ArKanjo: a tool for detecting function-level Code Duplication in the Linux Kernel
Speaker: David Tadokoro
Track: Academic
Type: Academic paper
Room: Petit amphi
Time: Jul 15 (Tue): 15:30
Duration: 0:20
The Linux kernel’s massive scale (+28 M LoC, +20 K contributors) presents unique maintenance challenges. Surprisingly, Code duplication remains a persistent issue in the kernel’s codebase, which could hinder its evolution and patching. Academic approaches often focus on pairwise comparison of code artifacts, not directly applied for comprehensive codebase analyses. Other existing free software tools explored in practice frequently suffer from limited functionality, such as primitive textual matching, prove too narrow in scope, or fail to deliver effective results on complex, large-scale codebases. Existing solutions generally fail to address the Linux kernel’s specific needs: (1) scalability to handle its size, (2) actionable results for developers, and (3) integration with kernel development workflows. This paper presents ArKanjo, a novel command-line tool for Linux kernel maintenance designed to detect and analyze function-level duplications.

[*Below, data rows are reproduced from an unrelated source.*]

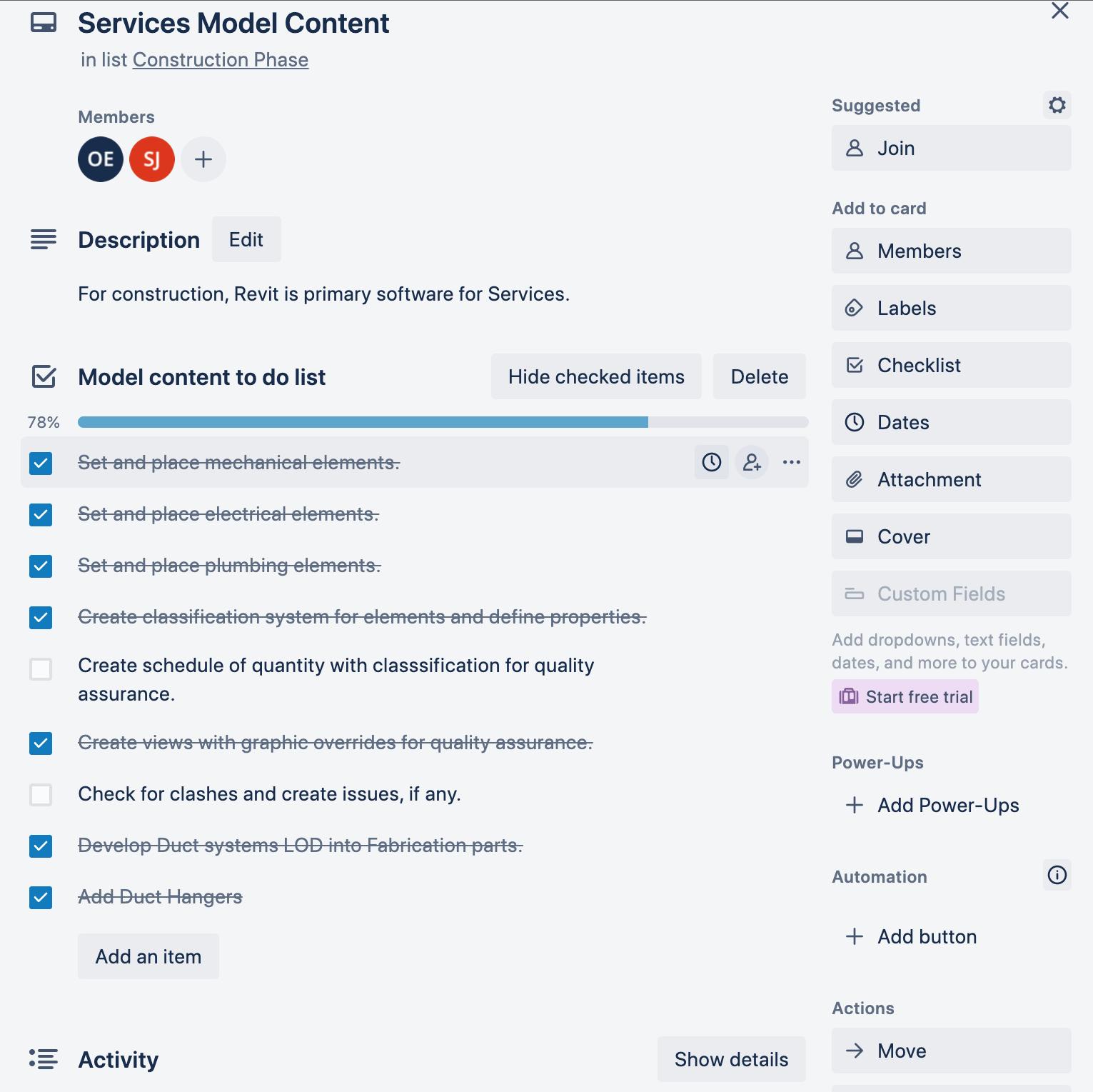Uncheck Set and place electrical elements
Viewport: 1093px width, 1092px height.
41,514
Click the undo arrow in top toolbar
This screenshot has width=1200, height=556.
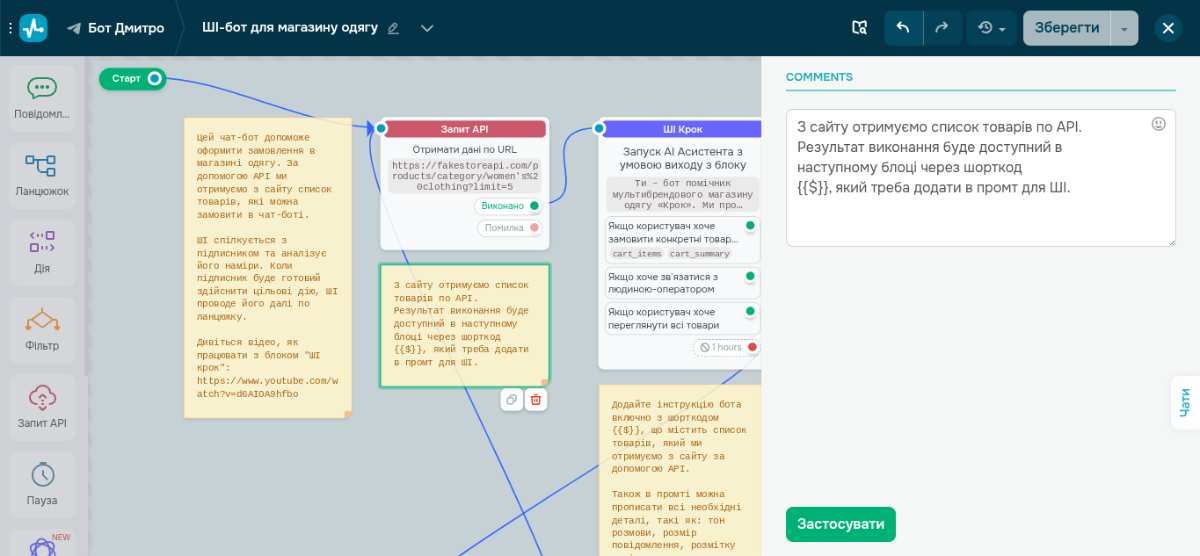click(903, 28)
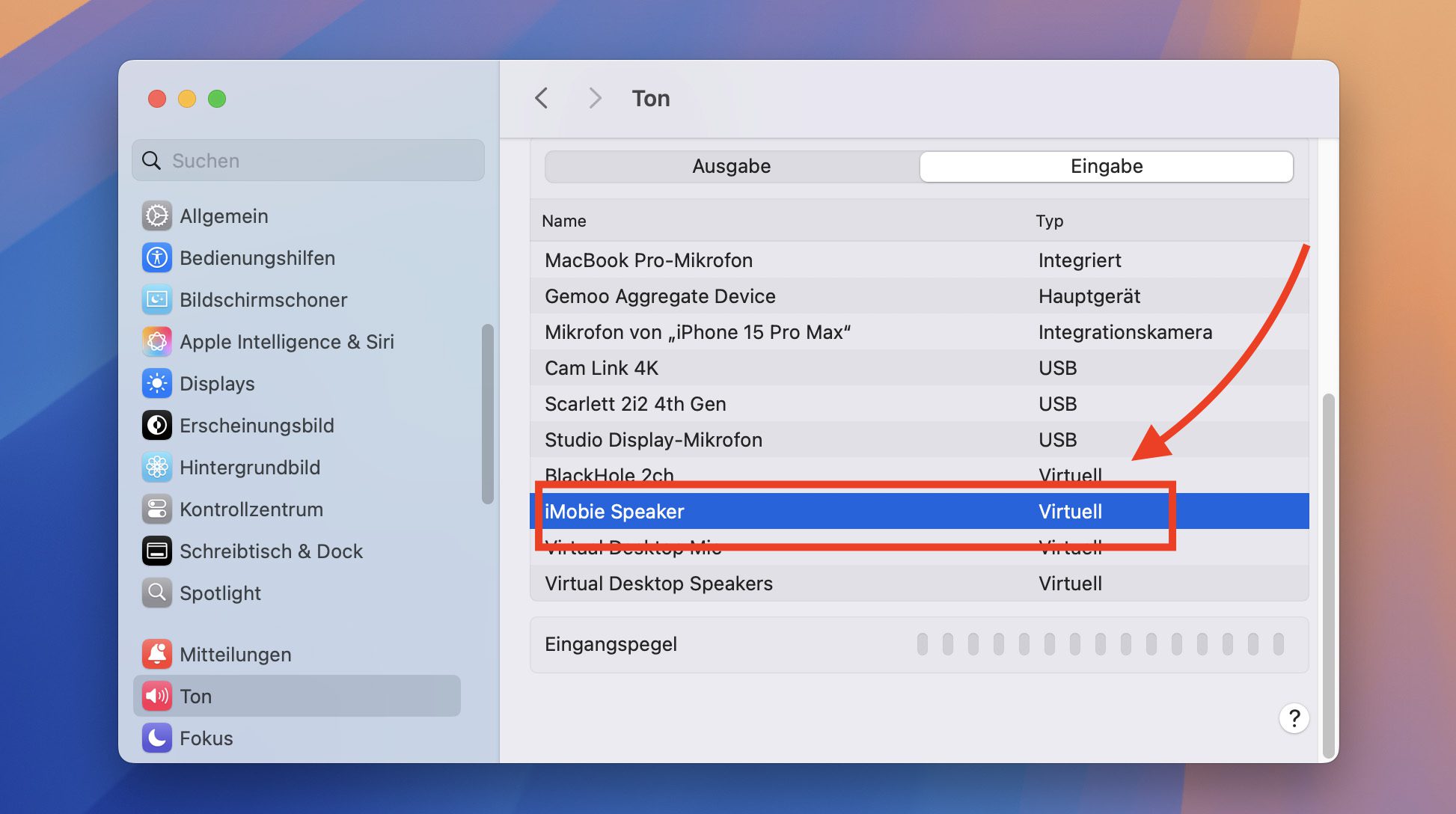The image size is (1456, 814).
Task: Switch to the Ausgabe tab
Action: click(731, 166)
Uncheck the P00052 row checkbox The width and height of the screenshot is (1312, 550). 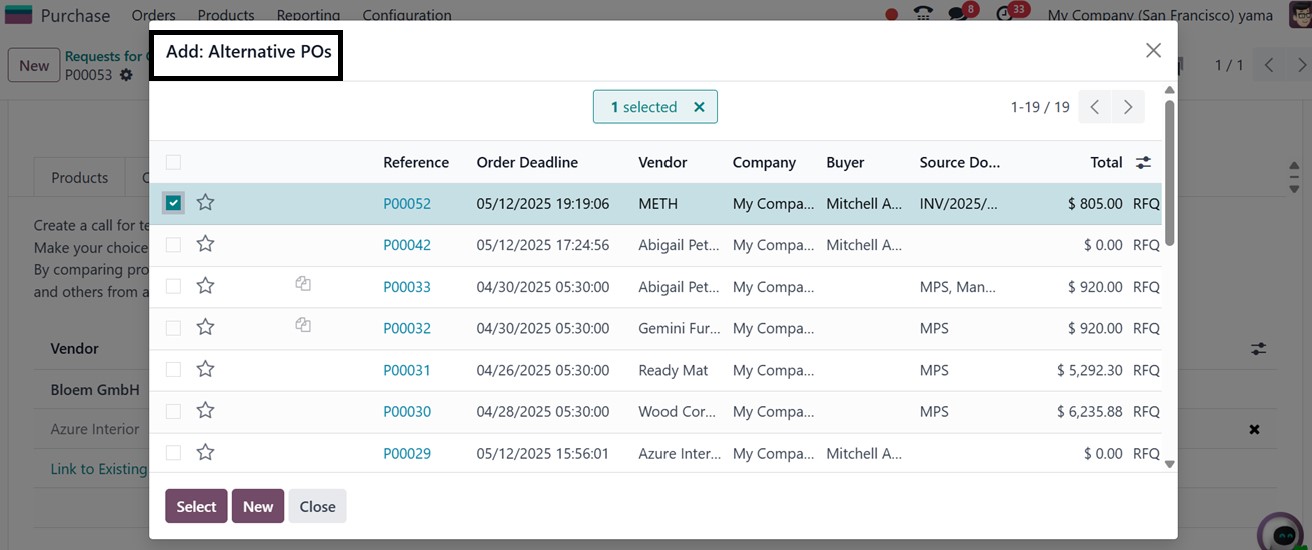(x=174, y=203)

Released under the MIT license, ArKanjo employs a two-stage architecture consisting of a Preprocessor and a Query Responder that separates computationally intensive analysis from efficient querying for duplications within large codebases. Pivotal advantages of ArKanjo over existing solutions include: (1) optimization for C codebases with kernel-specific patterns; (2) preprocessing that enables rapid queries without redundant analysis; and (3) prioritization of duplicates that impact maintainability, such as copied buggy logic. We evaluate Arkanjo against real-world duplication cases in recent kernel versions, demonstrating its effectiveness in identifying problematic clones that generic tools often overlook. By identifying well-defined, manageable duplication instances, ArKanjo effectively lowers the barrier for new contributors, a capability evidenced by its role in guiding students to make their first code improvements to the kernel. ArKanjo offers immediate value to kernel maintainers and serves as a replicable model for clone detection in other large-scale free software projects.